I am very keen to bring my kids up knowing the basics of cooking! In the UK, celebrity chef Delia Smith sold millions of cook books on “how to boil an egg” – ridiculous, isn’t it? Our generation of children really should know that, right? So for me, Cooking With Kids, is all about introducing them to the kitchen. Of course, they can’t do that much – the stove is hot, the knives are sharp. But I let my kids do bits and pieces here and there. And I talk to them through the process – and then repeat it. And whilst we are eating, I ask them again what we did to make our meal.
I have a Cooking With Kids community on G+ (please do request to join, all are welcome), where we are challenging each other every so often to cook with a specific items.
Please note: SAFETY is the first and foremost rule when Cooking With Kids. Always make sure the kids are safe from hot things (e.g. stoves or spitting fat) from knives and scissors or from “falling off things”. Kitchen hygiene and hand washing also a very important role.
Do involve your children, but BE SAFE.
This challenge, was about FISH!
Luckily, we have one Fish based dish, that my children love: Haddock Chowder. It is originally from 101 One Pot Dishes by Good Food Magazine. We tend to stick to the ingredients, but only loosely follow the amounts – very rough and ready!
Ingredients (and amounts we used):
- One large onion
- 4 medium sized potatoes
- Approx 1.5 pints of hot water
- 2 tea spoons of stock
- A packet of Haddock (350g??)
- A tin of creamed sweetcorn (key to the recipe and it has to be the creamed variety!! I can only ever get it when I do an online shop via one the larger supermarkets)
The great thing, is that it really only needs one pot for preparation!
1) Shop the onions and start frying them in a little olive oil. I did this bit, the kids watched. The Boy had a little smell of the onion and exclaimed “Mummy it isn’t hurting my eyes this time”. No idea why that was the case, but this onion didn’t make us cry.
2) Shop the potatoes into 1-2cm cubes. You can peel the potato first if you wish, but we put it all in. The kids helped me with this. With the Girl, I held her hands and the knife. The Boy, I let have a go on his own. I watched him like a hawk of course as knives are dangerous. He did a great job.
Note: NEVER EVER leave a child unattended when they are holding a knife or scissors.
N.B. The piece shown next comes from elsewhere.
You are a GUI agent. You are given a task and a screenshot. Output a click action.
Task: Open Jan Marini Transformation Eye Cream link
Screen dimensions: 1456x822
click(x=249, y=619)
Watch what they are doing and do not do something else.
3) Once the onions are fried a little, add the potatoes, the hot water and the stock. Be sure the water covers the potatoes. If not, add a little more. Let simmer.
Adding the stock was a great job for The Girl (3yrs old), she loved spooning it in.
4) In the meantime cut your haddock into chunks – take the skin off and check for bones. Again, I did this – but I “challenged” the kids to touch the fish and also to feel one of the bones. The Boy was very keen to help me throw away the skin etc. I think this is an important part of the process, getting kids used to handling “yukky things”. I am not keen on handling meat and fish and I think doing it early helps you get to grips with it. It is also a good lesson in kitchen hygiene and the need to wash your hands etc.
Note: when you put the haddock chunks in the hot pot – there is hot steam or the soup could splash your children. Discuss this with them, do it slowly and gently or do it for them.
5) We added the fish. Let simmer a little more.
6) Once the potatoes were soft, we opened our tin of creamed sweetcorn and added that. Heat through. Again, this may seem simple – but showing the children how a tin opener works is all part of the Cooking with Kids experience. Naturally they didn’t have the strength to do it on their own, but together, we did it.
Note: a tin open can also be a harmful item – as well as the tin with it’s jagged edge.
Serve hot with some bread. You can sprinkle a little parsley on top too!
Now The Boy wants to make Carrot Soup next! And it is on the menu tonight!